Research

Our strengths range from biotechnology to law and government, and from human development to engineering and computing. Our scientists come from a variety of fields to move our discoveries toward being accessible to those who could benefit from them. Rather than silos, these focus areas are points of convergence and intersection for our multidisciplinary teams.

Healthcare technology

We develop innovative medical device technologies, therapy-biomaterial combinations and digital assisted surgical practices to combat life-threatening diseases and traumatic injuries. For example, we are designing medical device technology for non-viral delivery of nucleic acids and anionic small molecules for genetic therapies in cancer, chronic wounds and bone regeneration.

Our technology platforms aim to restore normal function and optimize surgical procedures and other interventions to achieve high-precision, tailored drug delivery with minimal invasiveness, improve patient care and rehabilitation.

Sustainable manufacturing

We develop next generation materials-manufacturing systems relating to biotech, biopharma and medtech industry to drive efficiency, selectivity and productivity, which are underpinned by computational modeling and artificial intelligence or machine learning integration. For example, we are developing additive manufacturing-internet of things advancements to manufacture patient-specific medical devices for tailored bone fracture repair.

Through our bioeconomy research, we are sustainably converting residues generated during food production into higher-value products that enable new business or value-chain opportunities and increase resource efficiency.

Biotechnology

We are working to understand normal and diseased states to revolutionize new therapeutic treatments for inflammatory/inherited diseases and cancer. Such biotechnology-based advances have created the exciting new era of precision medicine that considers patient variability, such as genetics, environment and lifestyles, by providing the right patient with the right medicine at the right time.

For example, several cancer treatments have shifted from the one-size-fits-all treatment approach to a more focused strategy where targeted therapies are matched to the molecular profile of a patient’s tumor.

Bioanalytical systems

We are making strides to develop new biomedical assays that are more individualized and precise in terms of early detection, diagnosis and stratifying patients towards a specific treatment for a particular disease or condition.

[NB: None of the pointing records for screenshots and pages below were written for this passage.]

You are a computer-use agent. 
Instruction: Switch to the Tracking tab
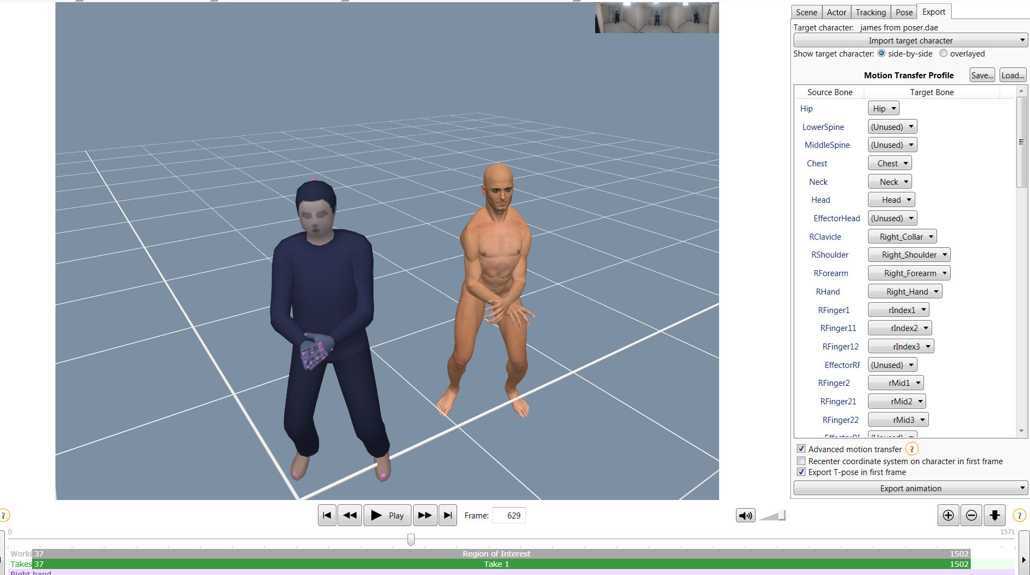[x=870, y=12]
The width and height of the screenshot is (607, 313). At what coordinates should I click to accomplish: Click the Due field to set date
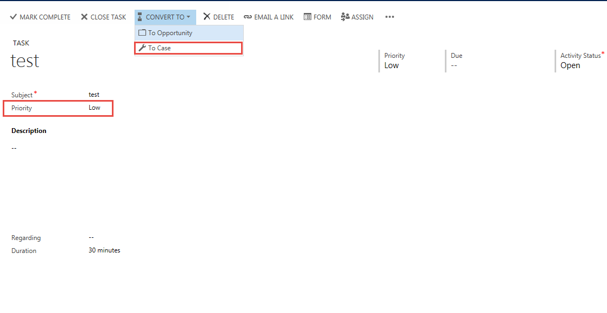click(455, 65)
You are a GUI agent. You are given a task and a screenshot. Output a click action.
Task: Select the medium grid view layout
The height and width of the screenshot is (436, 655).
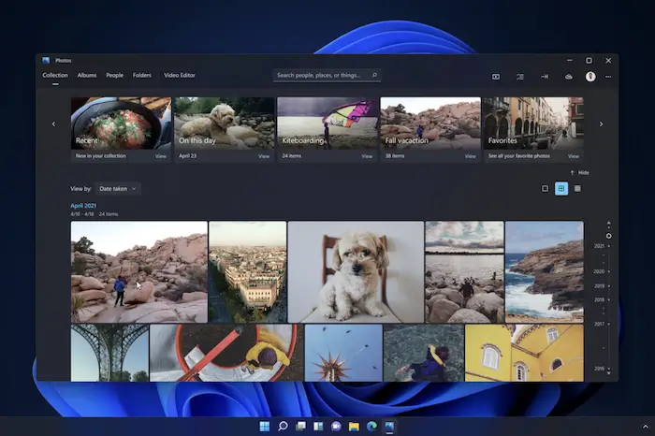pos(561,188)
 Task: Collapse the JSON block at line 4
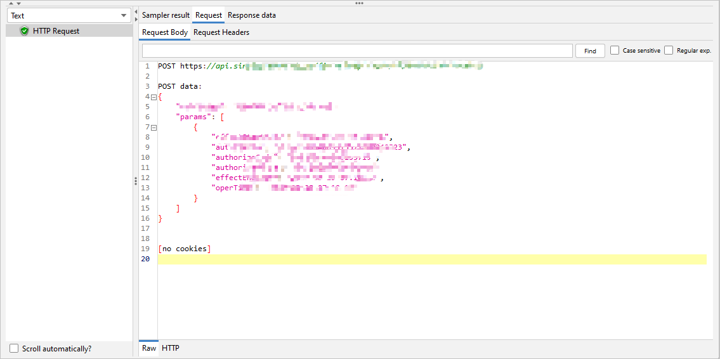coord(154,96)
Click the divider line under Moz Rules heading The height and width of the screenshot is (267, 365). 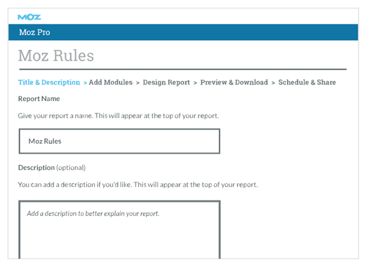click(183, 69)
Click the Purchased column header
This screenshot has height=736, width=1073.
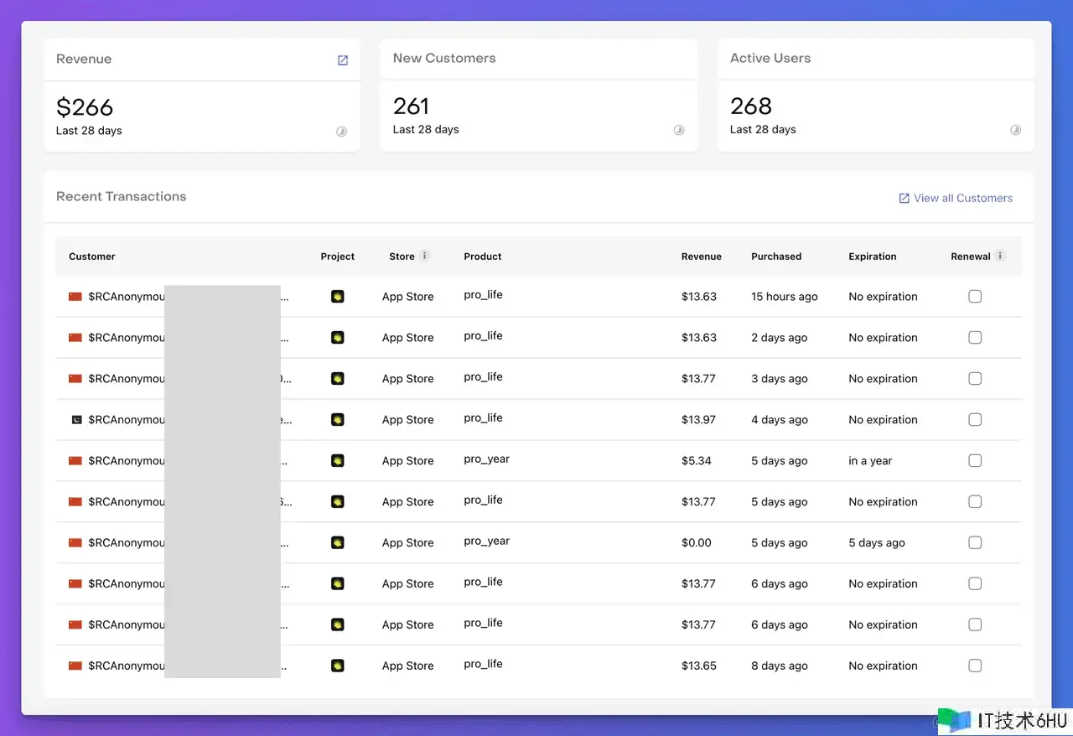pos(775,257)
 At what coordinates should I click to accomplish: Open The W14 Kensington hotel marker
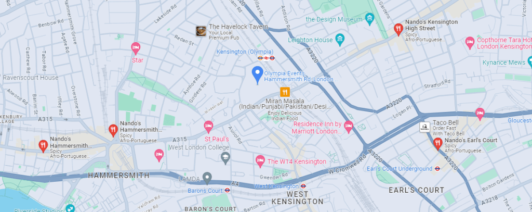260,161
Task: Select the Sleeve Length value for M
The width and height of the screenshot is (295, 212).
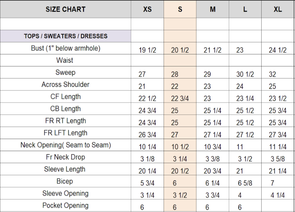Action: [x=212, y=171]
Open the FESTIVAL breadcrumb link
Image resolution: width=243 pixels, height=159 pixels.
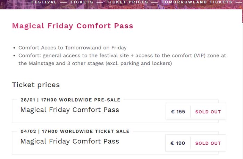click(44, 2)
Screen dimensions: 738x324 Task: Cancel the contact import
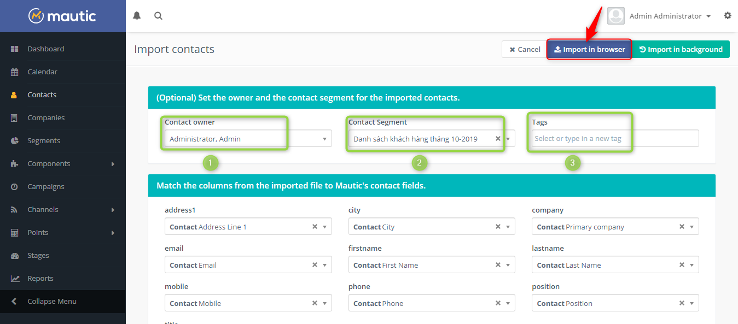524,49
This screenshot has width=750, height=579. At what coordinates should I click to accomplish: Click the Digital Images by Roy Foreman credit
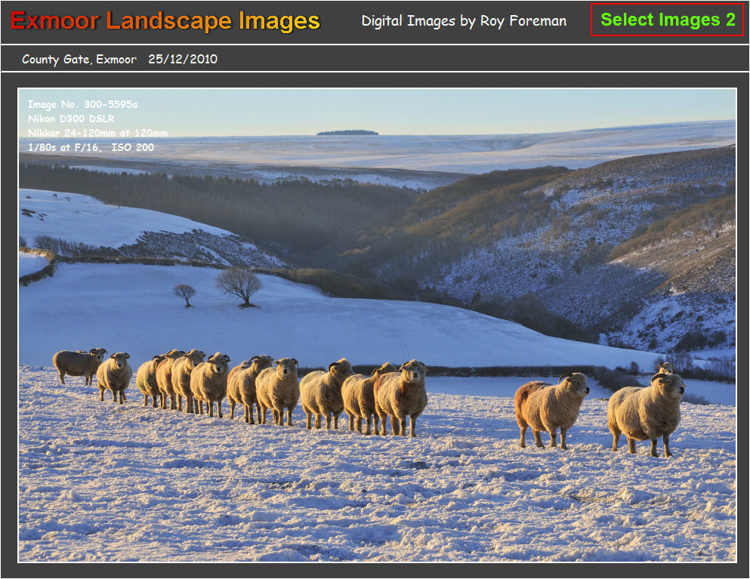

Investigations are underway for new approaches that will enable the next-generation, lab-on-a-chip technology for biomedical point-of-care and global diagnostics; liquid handling automation for the life sciences; process analytical techniques; cell-line development for biopharma; and monitoring the environment, infrastructure and industrial processes.

Sustainability for health

We have new ways to remove pollution, treat wastewater, capture renewable energy and improve human health. For example, we are investigating innovative approaches to renewable bioenergy using anaerobic microbes to convert biomass to useful energy forms (e.g. methane, hydrogen, or electricity).

Other research is focused on determining where mass-produced chemicals wind up in the environment, their impact on animal and human health, and ways to remove them from contaminated water, aquifers and agricultural soils.

Strategic industrial partnerships

Commercial engagement with industry is managed through DCU’s INVENT and ASU’s Skysong Innovations. These offices work together to provide business incubation facilities, entrepreneurship training programs and a range of startup support.

DCU is recognized as Ireland’s fastest-growing university and the university of transformation and enterprise. ASU is one of the top-performing U.S. universities in intellectual property inventions disclosed by ASU researchers and licensing deals and startups. These rankings were made possible by the universities’ commercialization partners.